What would you do if you had a small fortune in a defunct currency and you were convinced it was worthless? Would you burn it? Would you throw it in the trash? Or would you take it the bank on the off chance that it could actually still be converted into legal tender?

Well, a German pensioner who had been hoarding 60,000 Deutsche Marks since the currency was replaced by the euro in 2002, didn't consider any of these options and instead decided to flush his considerable wad down the toilet.

The 64-year-old from the northern city of Kiel was apparently oblivious to the fact that the money could still be exchanged. Otherwise it is debatable whether he would have stuffed the equivalent of 30,000 euros ($37,000) down the u-bend.

"He flushed the cash down the loo because he didn't think it was worth anything," said police spokesman Uwe Voigt.

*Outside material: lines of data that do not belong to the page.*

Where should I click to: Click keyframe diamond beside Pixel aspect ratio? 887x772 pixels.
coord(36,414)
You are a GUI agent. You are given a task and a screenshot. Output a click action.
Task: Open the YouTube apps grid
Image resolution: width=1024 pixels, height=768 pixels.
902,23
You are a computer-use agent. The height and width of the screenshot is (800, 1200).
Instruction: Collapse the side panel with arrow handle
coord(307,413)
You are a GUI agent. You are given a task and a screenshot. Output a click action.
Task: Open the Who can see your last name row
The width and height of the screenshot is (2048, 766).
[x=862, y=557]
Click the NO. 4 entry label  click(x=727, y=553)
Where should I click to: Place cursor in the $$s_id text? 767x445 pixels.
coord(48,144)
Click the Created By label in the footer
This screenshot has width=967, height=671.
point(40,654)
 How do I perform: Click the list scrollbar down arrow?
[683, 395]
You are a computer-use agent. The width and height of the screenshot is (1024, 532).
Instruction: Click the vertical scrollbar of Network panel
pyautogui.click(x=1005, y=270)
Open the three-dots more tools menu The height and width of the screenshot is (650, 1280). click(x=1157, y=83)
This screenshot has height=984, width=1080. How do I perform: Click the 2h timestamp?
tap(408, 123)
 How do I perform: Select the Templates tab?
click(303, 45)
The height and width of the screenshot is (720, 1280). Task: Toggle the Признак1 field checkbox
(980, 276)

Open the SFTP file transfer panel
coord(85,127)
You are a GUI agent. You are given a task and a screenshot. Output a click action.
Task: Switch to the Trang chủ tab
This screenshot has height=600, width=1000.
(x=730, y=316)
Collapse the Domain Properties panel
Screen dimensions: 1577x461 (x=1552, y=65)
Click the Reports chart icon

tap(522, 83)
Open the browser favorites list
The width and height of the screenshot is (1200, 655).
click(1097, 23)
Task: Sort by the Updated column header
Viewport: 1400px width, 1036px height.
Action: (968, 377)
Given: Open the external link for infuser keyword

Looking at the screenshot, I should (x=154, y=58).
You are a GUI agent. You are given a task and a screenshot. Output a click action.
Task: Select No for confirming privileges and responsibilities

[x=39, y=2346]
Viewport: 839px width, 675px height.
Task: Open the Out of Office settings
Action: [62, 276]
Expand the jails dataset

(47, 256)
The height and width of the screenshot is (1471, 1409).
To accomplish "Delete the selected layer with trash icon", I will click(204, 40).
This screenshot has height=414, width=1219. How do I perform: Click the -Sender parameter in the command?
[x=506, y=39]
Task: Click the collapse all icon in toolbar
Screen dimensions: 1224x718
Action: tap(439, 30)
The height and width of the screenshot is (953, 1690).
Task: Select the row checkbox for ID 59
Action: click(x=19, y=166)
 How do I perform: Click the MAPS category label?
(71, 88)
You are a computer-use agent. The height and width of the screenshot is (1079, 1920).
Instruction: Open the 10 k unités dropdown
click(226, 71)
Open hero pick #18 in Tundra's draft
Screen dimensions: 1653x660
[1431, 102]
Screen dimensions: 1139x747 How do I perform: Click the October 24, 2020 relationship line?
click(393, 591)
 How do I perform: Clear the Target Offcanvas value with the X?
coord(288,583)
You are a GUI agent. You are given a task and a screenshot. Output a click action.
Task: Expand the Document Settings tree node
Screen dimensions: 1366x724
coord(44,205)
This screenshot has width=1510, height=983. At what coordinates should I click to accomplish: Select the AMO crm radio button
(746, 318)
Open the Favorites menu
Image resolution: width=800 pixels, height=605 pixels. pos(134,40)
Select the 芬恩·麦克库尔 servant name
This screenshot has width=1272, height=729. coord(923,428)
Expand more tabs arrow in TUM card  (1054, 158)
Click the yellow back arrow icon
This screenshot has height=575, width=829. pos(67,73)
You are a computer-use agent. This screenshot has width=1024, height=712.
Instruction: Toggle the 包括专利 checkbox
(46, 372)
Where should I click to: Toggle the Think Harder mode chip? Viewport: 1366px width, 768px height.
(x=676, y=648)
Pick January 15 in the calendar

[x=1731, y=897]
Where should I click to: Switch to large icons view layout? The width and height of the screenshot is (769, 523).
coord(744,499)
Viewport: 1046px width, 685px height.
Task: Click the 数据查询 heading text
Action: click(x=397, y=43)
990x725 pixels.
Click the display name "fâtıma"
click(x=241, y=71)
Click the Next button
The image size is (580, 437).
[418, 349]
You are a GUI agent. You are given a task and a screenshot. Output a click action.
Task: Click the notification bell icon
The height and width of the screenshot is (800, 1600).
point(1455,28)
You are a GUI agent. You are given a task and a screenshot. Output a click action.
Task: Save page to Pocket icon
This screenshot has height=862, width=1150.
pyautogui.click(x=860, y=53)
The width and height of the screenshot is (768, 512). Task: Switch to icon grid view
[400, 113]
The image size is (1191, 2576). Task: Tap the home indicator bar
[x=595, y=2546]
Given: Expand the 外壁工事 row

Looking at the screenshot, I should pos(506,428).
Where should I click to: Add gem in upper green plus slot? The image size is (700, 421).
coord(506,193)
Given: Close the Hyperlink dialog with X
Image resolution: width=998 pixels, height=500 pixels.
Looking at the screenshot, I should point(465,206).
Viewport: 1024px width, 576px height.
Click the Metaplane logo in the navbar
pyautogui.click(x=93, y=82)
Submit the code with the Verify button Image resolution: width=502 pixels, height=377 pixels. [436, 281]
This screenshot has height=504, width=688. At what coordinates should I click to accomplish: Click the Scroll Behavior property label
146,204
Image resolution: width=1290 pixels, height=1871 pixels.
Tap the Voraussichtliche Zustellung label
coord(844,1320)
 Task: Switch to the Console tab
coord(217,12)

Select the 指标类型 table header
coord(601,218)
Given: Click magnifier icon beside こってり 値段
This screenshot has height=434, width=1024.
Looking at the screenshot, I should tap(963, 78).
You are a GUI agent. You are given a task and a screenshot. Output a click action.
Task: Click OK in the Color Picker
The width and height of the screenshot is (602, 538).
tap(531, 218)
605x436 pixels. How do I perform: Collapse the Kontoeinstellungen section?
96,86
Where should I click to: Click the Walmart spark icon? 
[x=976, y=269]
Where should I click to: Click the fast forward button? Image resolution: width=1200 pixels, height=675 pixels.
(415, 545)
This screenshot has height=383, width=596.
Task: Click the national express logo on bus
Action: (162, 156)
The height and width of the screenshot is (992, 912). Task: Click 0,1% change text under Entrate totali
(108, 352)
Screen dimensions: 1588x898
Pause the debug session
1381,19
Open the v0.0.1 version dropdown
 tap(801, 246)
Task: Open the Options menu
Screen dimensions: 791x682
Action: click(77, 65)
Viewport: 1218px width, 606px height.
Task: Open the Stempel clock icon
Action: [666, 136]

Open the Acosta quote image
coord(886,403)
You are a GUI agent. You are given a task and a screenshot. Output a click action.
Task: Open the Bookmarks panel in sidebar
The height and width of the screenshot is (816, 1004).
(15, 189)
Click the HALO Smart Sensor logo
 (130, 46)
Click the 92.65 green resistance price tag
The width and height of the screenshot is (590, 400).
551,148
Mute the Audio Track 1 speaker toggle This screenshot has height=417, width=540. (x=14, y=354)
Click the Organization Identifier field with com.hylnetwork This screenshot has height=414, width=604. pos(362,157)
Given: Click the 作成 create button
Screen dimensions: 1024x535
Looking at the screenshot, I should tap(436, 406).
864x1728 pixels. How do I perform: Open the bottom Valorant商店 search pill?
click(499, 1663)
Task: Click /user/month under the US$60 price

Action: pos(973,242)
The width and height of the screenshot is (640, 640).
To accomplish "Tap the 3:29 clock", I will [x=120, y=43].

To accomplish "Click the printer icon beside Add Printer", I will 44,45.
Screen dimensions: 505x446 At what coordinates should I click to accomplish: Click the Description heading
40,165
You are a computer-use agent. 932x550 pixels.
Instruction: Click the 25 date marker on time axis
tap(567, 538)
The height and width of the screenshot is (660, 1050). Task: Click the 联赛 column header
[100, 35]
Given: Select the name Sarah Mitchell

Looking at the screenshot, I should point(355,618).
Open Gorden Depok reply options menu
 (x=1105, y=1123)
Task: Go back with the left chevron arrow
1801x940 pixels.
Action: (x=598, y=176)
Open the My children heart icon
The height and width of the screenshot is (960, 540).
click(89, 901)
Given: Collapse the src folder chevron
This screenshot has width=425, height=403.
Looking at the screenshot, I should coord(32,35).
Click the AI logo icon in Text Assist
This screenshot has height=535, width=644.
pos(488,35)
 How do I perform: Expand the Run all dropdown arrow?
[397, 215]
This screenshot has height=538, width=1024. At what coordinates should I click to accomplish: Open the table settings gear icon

Valuable deposit blocks up neighborhood sewer

Toilettensitz mit Symbol
Perhaps a new symbol "Do not flush money" should be added?Image: BilderBox

After blocking up his toilet and the nearby sewer system with his expensive deposit, the man called sewage workers who extracted about half the sodden currency from the pensioner's plumbing. The remaining notes created a bottleneck in local drains, where most were fished out by the incredulous workers.

How much of the flushed fortune was actually recovered remains a mystery. "There may have been more cash that got away," said Voigt. But the pensioner still managed to save enough of the currency to help improve what the police called his "spartan" living arrangements.

The pensioner dried out the notes that had been saved and deposited them at a local bank. It was not clear whether he had washed them first.